Compared to previous studies, our trial has three major strengths. First, we used a big data approach and more than 1.5 million of TSH measurements were evaluated. Indeed, previous trials considered a limited number of subjects, from 26 to a maximum of 8,0007. Second, the analysis was performed considering both laboratory normal TSH ranges, as well as a wider clinically-accepted interval, allowing an accurate evaluation of hormone fluctuation. Third, a complex ARIMA model was applied to decompose data distribution across years, evaluating both trend and seasonal changes. Previous trials, indeed, show several pitfalls in data distribution analyses, since the seasonal variation is generally evaluated as difference in mean hormone levels between selected periods of the year33, or the result of cosinor functions1,7,10,21,33. However, the main limit of our study remains the lack of detailed clinical information about included subjects. Although the information on the reason for TSH measurement allowed us to exclude those taking drugs affecting thyroid function, we could not exclude with certainty all the patients with a history of thyroid dysfunction. A second limit is that not every TSH measurement is connected to fT3 and fT4 levels. Even if this is widely accepted in clinical practice35,45, it leads to incomplete information about HPT functionality.

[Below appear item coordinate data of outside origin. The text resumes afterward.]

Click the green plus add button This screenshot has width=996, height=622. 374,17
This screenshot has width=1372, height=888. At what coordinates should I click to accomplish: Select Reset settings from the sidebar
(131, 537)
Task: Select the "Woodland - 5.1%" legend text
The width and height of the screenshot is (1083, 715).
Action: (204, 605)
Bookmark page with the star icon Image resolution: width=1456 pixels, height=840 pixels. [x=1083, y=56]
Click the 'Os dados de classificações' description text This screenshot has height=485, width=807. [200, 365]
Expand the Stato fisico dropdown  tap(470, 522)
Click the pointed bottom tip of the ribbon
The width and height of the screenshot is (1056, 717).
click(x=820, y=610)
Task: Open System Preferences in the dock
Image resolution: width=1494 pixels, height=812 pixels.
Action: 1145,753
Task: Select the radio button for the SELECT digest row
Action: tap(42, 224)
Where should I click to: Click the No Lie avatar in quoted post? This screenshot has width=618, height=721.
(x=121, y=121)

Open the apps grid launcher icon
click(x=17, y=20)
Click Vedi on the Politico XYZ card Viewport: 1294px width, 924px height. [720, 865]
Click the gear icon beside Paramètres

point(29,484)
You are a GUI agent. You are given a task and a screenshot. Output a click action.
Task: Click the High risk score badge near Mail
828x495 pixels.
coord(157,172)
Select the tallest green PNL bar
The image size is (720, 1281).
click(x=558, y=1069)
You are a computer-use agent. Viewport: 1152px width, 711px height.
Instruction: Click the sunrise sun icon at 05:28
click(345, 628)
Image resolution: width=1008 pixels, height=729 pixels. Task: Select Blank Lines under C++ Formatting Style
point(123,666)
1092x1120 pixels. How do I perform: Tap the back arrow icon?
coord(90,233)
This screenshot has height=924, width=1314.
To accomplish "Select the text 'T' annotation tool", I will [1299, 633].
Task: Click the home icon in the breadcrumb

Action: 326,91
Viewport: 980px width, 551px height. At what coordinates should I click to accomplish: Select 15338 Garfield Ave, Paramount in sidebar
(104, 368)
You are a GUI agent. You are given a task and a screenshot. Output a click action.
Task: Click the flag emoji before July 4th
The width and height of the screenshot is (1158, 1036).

In conclusion, we applied big data approach to the evaluation of HPT axis seasonality, depicting a semi-annual secretion pattern of TSH, independent from fT3 and fT4 changes, age, gender and environmental temperatures. Thus, seasonal TSH rhythm seems to be predominantly regulated at the hypothalamic level, maybe as a residual ancestral mechanism to maintain HPT homeostasis. Although this seasonality is clearly demonstrated, its role remains unclear and specific studies, possibly connecting thyroid and reproduction, could be useful to better understand the underlying physiological mechanisms.